Using PATSTAT, this step introduces a SQL query to analyze patent applicants and technologies at the district level in Germany (NUTS Level 3). 

### Key Highlights:
1. Group by NUTS Level 3 (`Landkreis`) to map applicant activity across districts.
2. Add **technology fields** by including CPC subclass codes.
3. Visualize the results using Pygwalker for interactive exploration.

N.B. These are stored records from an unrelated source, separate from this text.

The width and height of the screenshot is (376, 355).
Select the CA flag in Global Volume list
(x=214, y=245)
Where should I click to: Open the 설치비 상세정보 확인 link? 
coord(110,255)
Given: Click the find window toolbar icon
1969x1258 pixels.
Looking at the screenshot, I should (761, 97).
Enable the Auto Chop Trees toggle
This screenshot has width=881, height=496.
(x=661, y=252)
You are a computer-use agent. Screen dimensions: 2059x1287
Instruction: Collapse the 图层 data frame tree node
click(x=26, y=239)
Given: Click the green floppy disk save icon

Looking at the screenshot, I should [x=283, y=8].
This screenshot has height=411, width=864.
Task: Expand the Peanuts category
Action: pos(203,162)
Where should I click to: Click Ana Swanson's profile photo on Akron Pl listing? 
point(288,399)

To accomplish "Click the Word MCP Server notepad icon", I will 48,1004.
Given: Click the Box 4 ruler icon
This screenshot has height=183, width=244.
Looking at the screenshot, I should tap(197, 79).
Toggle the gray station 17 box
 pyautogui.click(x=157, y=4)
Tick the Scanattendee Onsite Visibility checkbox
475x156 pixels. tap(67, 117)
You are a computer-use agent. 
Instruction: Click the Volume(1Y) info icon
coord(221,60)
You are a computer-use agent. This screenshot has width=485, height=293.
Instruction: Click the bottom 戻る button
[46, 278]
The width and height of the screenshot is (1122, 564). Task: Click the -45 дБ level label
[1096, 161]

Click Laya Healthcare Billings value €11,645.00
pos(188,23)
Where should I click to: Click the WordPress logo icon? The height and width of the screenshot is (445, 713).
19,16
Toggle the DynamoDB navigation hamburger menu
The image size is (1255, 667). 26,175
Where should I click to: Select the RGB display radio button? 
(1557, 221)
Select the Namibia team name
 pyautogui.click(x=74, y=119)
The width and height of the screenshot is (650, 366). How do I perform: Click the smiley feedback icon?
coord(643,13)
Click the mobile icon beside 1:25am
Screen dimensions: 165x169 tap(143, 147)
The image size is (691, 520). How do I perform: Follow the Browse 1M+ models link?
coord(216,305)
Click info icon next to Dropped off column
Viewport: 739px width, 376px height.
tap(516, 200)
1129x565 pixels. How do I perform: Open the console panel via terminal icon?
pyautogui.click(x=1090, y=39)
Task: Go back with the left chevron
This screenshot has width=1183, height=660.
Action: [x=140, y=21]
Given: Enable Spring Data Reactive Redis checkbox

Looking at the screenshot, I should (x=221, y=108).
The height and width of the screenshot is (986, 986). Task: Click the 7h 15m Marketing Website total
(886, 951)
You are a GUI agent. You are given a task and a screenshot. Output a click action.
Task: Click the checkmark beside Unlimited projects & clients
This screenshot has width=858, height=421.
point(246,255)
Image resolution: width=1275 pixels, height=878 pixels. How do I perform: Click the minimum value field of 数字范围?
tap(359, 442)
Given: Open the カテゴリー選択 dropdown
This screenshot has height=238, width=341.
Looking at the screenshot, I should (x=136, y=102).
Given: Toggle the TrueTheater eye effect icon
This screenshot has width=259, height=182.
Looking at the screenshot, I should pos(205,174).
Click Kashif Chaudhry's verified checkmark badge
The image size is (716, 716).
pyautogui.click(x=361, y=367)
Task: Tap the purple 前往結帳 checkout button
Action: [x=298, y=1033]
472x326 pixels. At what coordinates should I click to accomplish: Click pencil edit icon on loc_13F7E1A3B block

The query is refined step-by-step to include:
- Applicant names and NUTS codes.
- Application counts grouped by technology fields.

In [None]:
# Query patent applicants and technology distribution with filing year and grant status
## extract the NUTS Level 1 = Federal State
## extract the CPC sub classes (CPC hierachy level 3: e.g. B66B = )

#### Start the timer
start_time = time.time()

q = (
    db.query(
        TLS206_PERSON.person_name.label("applicant"),
        TLS206_PERSON.nuts.label("nuts_code"),
        literal_column("SUBSTR(nuts, 1, 3)").label(
            "federal_state_code"
        ),  # Federal state (NUTS Level 1)
        TLS224_APPLN_CPC.cpc_class_symbol.label("technology_field"),  # Technology field
        literal_column("SUBSTR(cpc_class_symbol, 1, 4)").label("cpc_subclass"),
        TLS201_APPLN.appln_filing_year.label("filing_year"),  # Filing year
        TLS201_APPLN.granted.label("granted"),  # Grant status
        func.count(TLS201_APPLN.appln_id).label("appln_count"),  # Application count
    )
    .select_from(TLS206_PERSON)
    .join(TLS207_PERS_APPLN, TLS206_PERSON.person_id == TLS207_PERS_APPLN.person_id)
    .join(TLS201_APPLN, TLS207_PERS_APPLN.appln_id == TLS201_APPLN.appln_id)
    .join(TLS224_APPLN_CPC, TLS201_APPLN.appln_id == TLS224_APPLN_CPC.appln_id)
    .filter(
        TLS206_PERSON.nuts.startswith("DE"),  # Filter for Germany NUTS code
        TLS206_PERSON.nuts_level == 3,  # Limit to NUTS level 3
    )
    .group_by(
        TLS201_APPLN.appln_filing_year,  # Group by filing year
        TLS206_PERSON.nuts,  # Group by NUTS Level 3 code
        literal_column("SUBSTR(nuts, 1, 3)"),  # Group by federal state code
        TLS224_APPLN_CPC.cpc_class_symbol,  # Group by technology field
        TLS206_PERSON.person_name,  # Group by person name
        TLS201_APPLN.granted,  # Group by grant status
    )
    .order_by(TLS206_PERSON.nuts)
)  # , TLS201_APPLN.appln_filing_year)

# Execute the query
df = patstat.df(q)

### Stop the timer
end_time = time.time()

# Calculate and print the execution time
execution_time = end_time - start_time
print(f"Query execution time: {execution_time:.2f} seconds")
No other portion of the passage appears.